The “resource curse” posits that economies which depend on mineral wealth develop more slowly, with more violence, corruption and poorer governance. Even law-abiding governments grapple with exchange rates pushed up by commodity exports. Shaxson, a former journalist, chronicled the problem eloquently in “Poisoned Wells”, his 2007 book on the politics of African oil.

“The Finance Curse” applies the same argument to the business of money. Sure, economies need banks, equity and debt markets to develop, and companies cannot function without cash and financial intermediaries. Yet beyond a certain point - roughly when credit to the private sector approaches 100 percent of a country’s GDP - the impact turns negative. That is when finance begins to suck up talent, concentrate wealth, hurt other sectors and absorb too much government attention.

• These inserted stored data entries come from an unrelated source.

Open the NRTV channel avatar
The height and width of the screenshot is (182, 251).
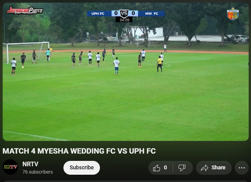[10, 167]
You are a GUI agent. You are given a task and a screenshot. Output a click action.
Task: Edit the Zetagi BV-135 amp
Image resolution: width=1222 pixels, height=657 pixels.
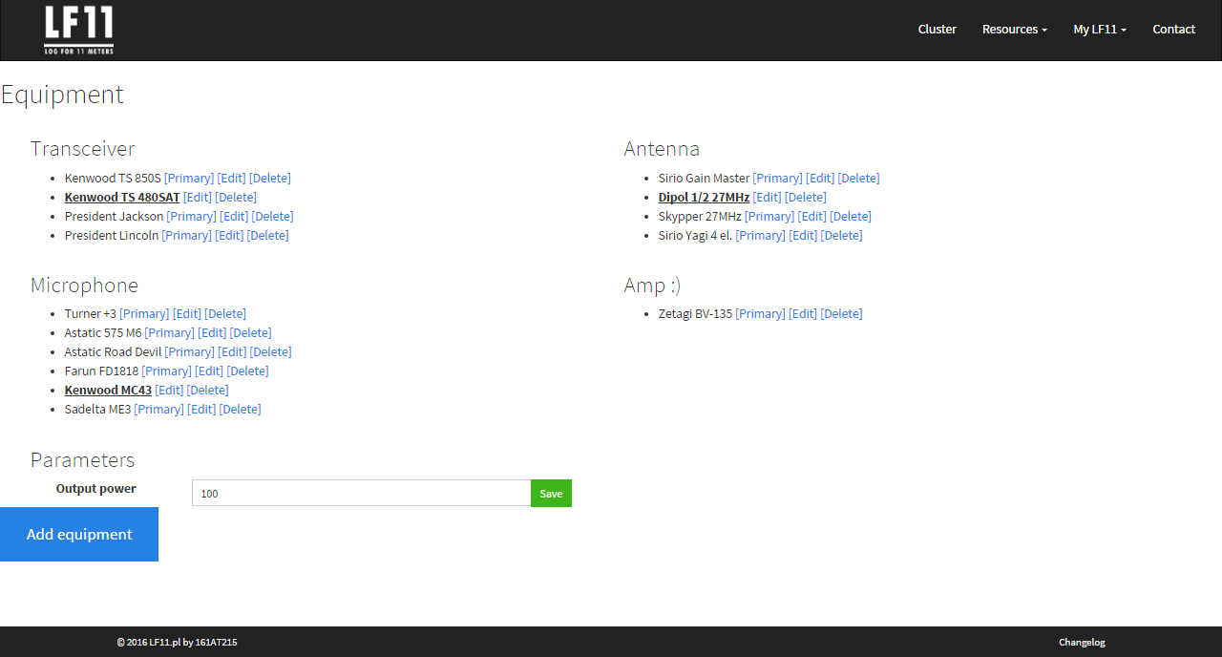[x=803, y=314]
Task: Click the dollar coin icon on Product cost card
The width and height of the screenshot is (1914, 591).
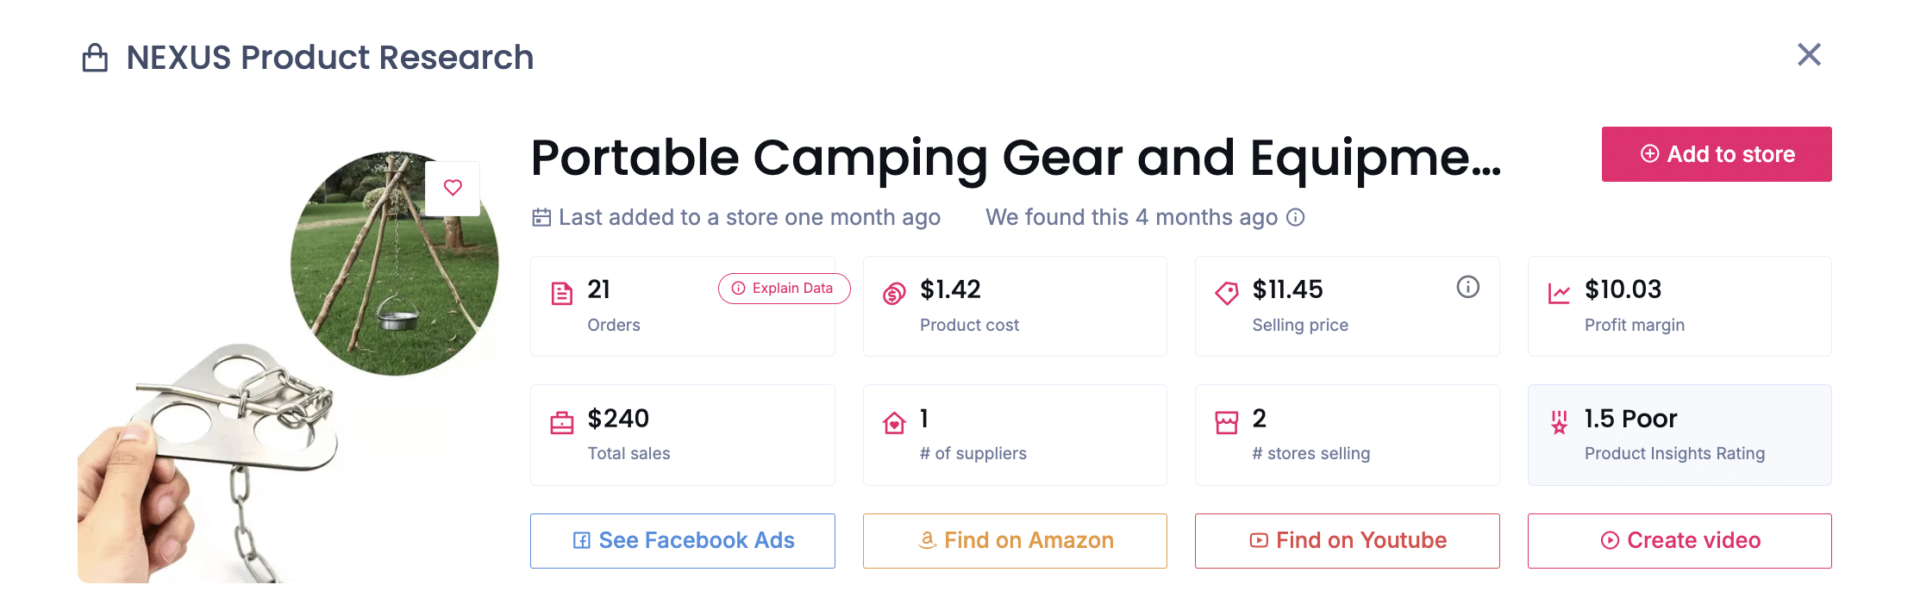Action: 895,291
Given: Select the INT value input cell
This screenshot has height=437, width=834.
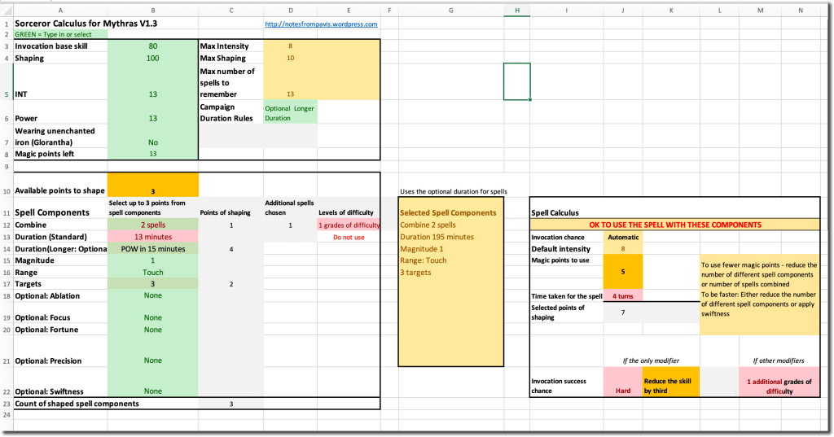Looking at the screenshot, I should tap(153, 94).
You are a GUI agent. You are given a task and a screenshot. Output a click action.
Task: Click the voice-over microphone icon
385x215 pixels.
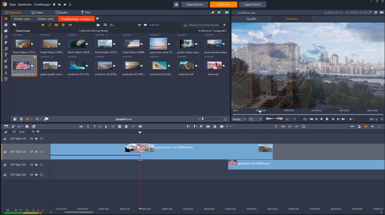[x=106, y=126]
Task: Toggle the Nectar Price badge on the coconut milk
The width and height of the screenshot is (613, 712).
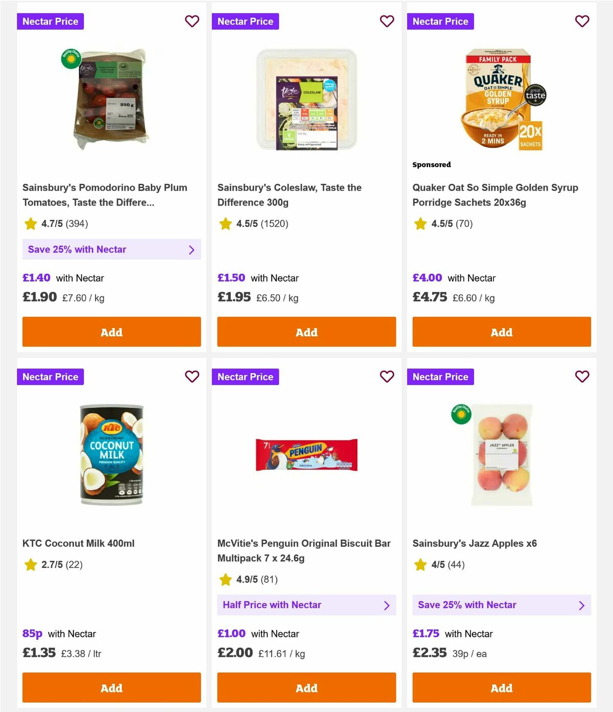Action: pyautogui.click(x=50, y=377)
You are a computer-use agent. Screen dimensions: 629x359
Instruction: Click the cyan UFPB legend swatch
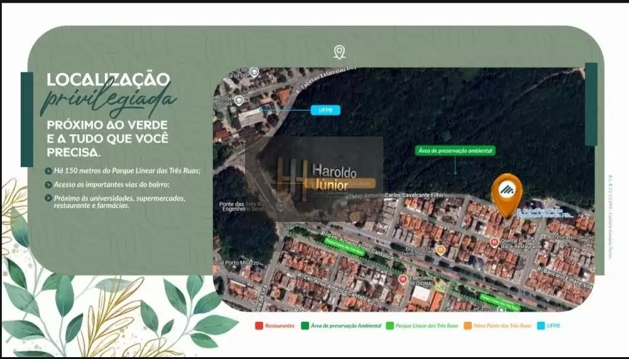[540, 326]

Shaxson, whose last book was about tax havens, has been developing this idea for some time, and he makes his case at a compelling pace. Certainly, the vast wealth generated by the City of London, for example, has not trickled down to the rest of Britain, which remains one of the most unequal countries in Europe.

Yet the City is hardly unique in unequally dividing the spoils of an outsized industry. Nobody complains about the “entertainment curse” in Los Angeles, even though the majority of Hollywood’s earnings flow into the pockets of a handful of producers, agents and stars.

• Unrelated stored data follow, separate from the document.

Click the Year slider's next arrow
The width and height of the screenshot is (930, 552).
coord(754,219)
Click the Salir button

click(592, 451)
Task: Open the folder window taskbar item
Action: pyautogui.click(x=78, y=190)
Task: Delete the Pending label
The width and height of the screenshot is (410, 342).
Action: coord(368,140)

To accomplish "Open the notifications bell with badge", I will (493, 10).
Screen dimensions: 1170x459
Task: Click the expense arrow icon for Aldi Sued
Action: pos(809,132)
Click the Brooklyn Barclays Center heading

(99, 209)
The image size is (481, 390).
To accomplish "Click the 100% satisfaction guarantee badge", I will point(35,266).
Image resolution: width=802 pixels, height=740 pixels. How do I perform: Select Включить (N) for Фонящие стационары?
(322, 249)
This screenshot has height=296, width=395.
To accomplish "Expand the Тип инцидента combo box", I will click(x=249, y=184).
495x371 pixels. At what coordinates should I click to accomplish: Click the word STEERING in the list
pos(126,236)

One reason finance is different is because the public is ultimately on the hook. The 2008 crisis showed that when financial institutions became too large and complex, taxpayers have to step in. Too-tight links between government and finance confuse interests. Witness George Osborne, Britain’s former chancellor, turning up as an adviser to fund management giant BlackRock.

This dependence has a real cost, even if the estimated expense to Britain of 4.5 trillion pounds ($5.9 trillion) over 20 years, cited by Shaxson, is highly suspect. That astronomical figure – more than twice the country’s average annual GDP over that 1995 to 2015 period - is based on a study by the Sheffield Political Economy Research Institute. It puts the price of misallocation - the impact of resources that were sucked up by the financial sector which could have been deployed elsewhere - at 2.7 trillion pounds.

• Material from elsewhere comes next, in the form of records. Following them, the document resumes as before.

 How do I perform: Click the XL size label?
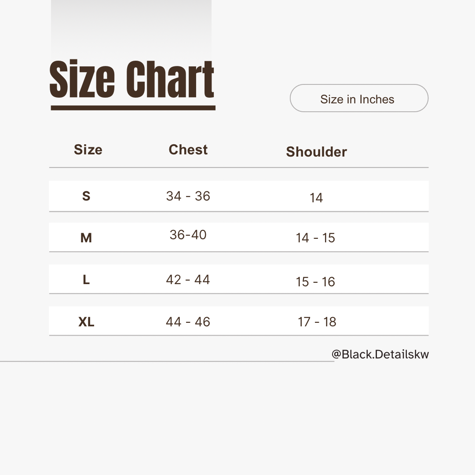tap(86, 322)
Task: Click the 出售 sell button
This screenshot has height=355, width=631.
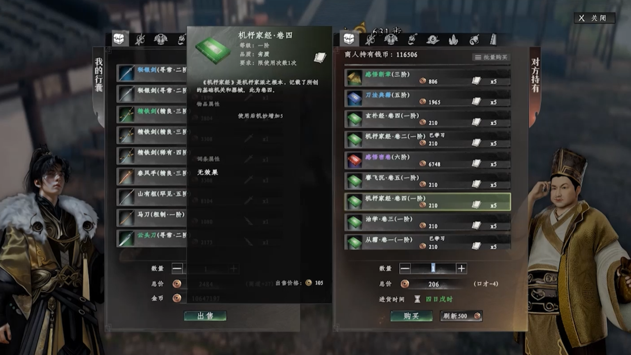Action: pyautogui.click(x=205, y=316)
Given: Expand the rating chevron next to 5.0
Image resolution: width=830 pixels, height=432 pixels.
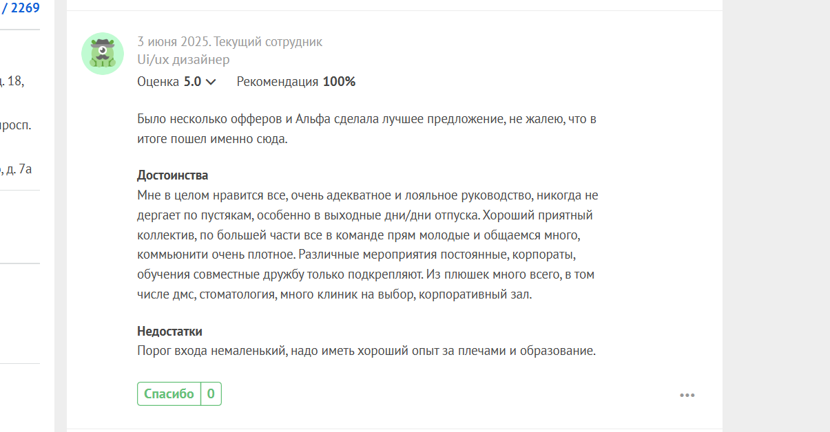Looking at the screenshot, I should (211, 82).
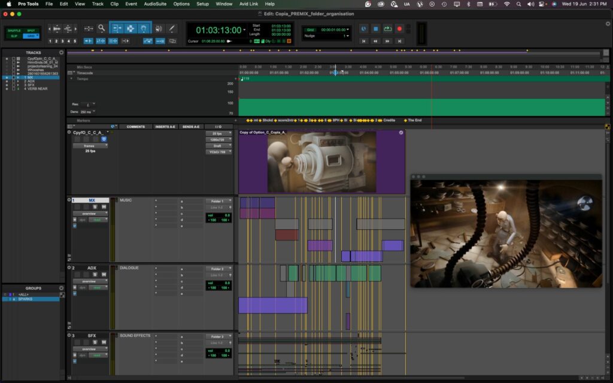Click the Record button in transport
This screenshot has height=383, width=613.
click(399, 29)
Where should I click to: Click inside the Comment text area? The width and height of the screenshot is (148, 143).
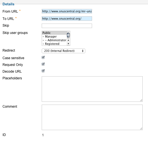[x=92, y=117]
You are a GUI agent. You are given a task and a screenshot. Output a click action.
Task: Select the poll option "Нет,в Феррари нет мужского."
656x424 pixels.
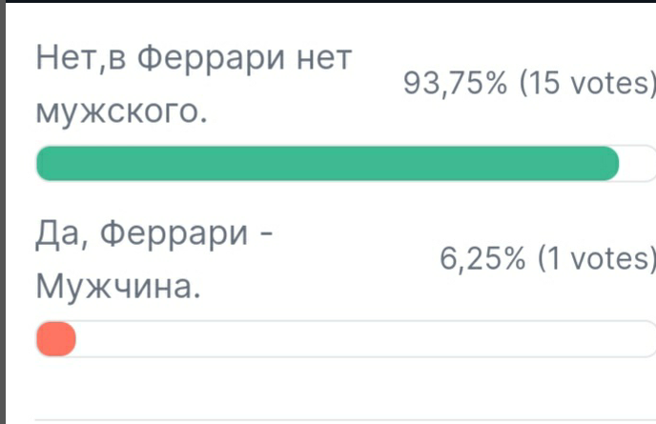(194, 85)
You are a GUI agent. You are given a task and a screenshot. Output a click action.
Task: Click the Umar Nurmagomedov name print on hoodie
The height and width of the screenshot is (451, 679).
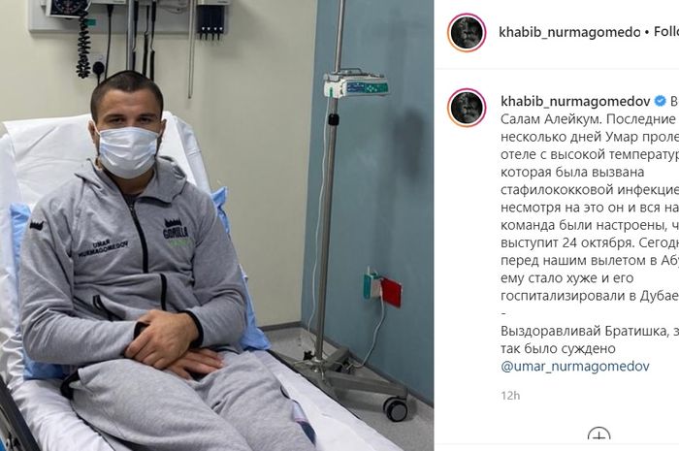point(104,248)
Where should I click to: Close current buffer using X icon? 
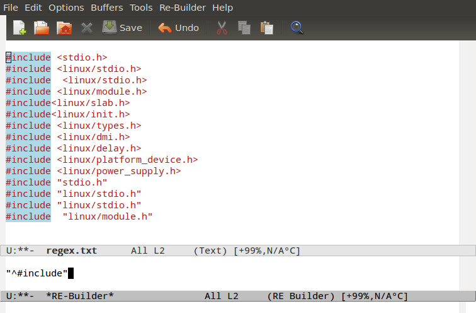(87, 28)
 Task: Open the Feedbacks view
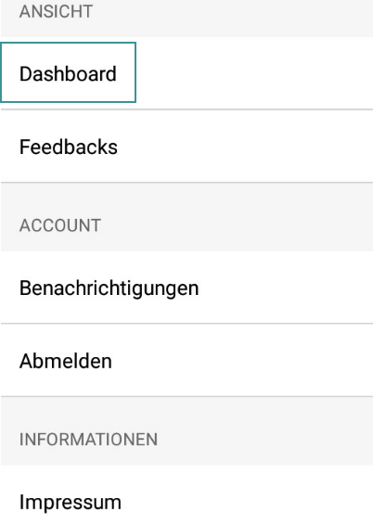[187, 147]
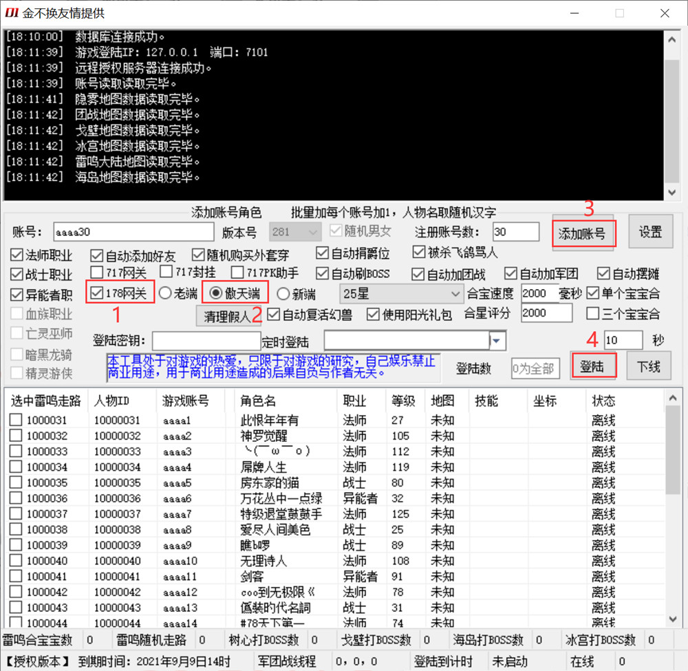Select row checkbox for 1000031
The height and width of the screenshot is (671, 688).
coord(16,420)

Shaxson also sprays his criticisms widely, gaining anger but losing the clarity of his argument. He spends too much ammunition on the purported evils of privatisation, for example. Outsourced services have taken a battering in Britain due to scandals like the collapse of services firm Carillion. But state-run alternatives are hardly a panacea. And while the brain drain into finance is real, it’s laughable to claim that people who would otherwise be curing malaria are becoming hedge fund managers.

All of this leaves “The Finance Curse” insufficient time to tackle potential alternatives. After all, returning to highly localised, small-time banking would involve real costs and risks, even if it was possible. Shaxson argues against tax havens and monopolies and proposes “smart capital controls” which would control cash coming in and cut down on damaging tax loopholes.

It might have been more helpful for him to return to the original comparison with the minerals sector and spend more time examining ways to strengthen institutions. These help explain why Norway has managed to build a diversified economy on the back of oil wealth, while Angola is a poster child for the dangers of the resource curse. In finance, robust regulation can counteract financial behemoths.

A second factor is transparency. Global steps like the Extractive Industries Transparency Initiative have encouraged the oil and mining industries to provide a clearer view of the revenue they generated, taxes paid and collected, and social investments made. For countries with big banks, sunlight might also be an effective way to tackle the scourge of big finance.